Böyle kendi belini kıracak harekete vahşice meyleder mi?
Karabet-i rahmin, hem rikkat-i cinsiyen de, o da eğer olmazsa,
hiç sağlam tabiatın, selim fıtratın yok mu?
ki muhterem meyyiti dişinle parçalarsın.
Demek akıl ile hem kalb, vicdan ve insaniyet, hem karabet-i rahmî,
hem rikkat-i cinsiye, tabiat ve şeriat nazarında
o müzmin maraz-ı zem, mezmumdur; merdud gıybet, matruddur.

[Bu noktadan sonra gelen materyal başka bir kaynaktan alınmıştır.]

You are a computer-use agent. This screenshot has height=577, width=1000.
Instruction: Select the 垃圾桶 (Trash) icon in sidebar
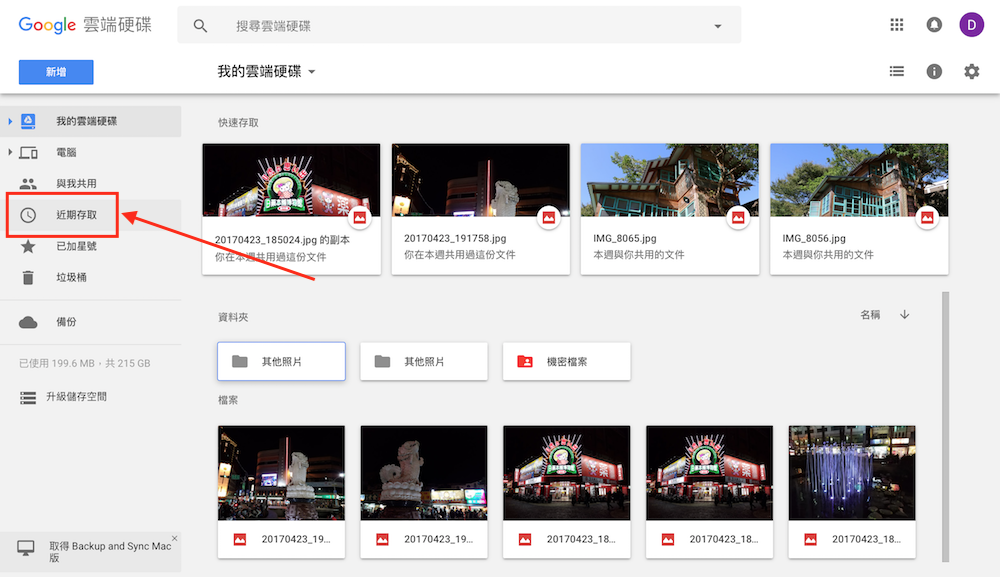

İçilir mi her dem dem-i âdemî?
Fasıkımız Başka Fasıka Benzemez.
Ahlâkımız Dinimizle Kaimdir
Bizde biri fasıksa, galiben ahlâksızdır; ekser vicdansız olur.
Zira bir arzu-yu şerri vicdanındaki imanın sadâsını
iskâtla, susturmakla inkişaf edebilir.
Demek o şahs-ı fasık; vicdanını, kalbini
birdenbire sarsmadan, hem maneviyatını
istihfaf, iskat etmeden, tam bir ihtiyarla serbest şerri işlemez.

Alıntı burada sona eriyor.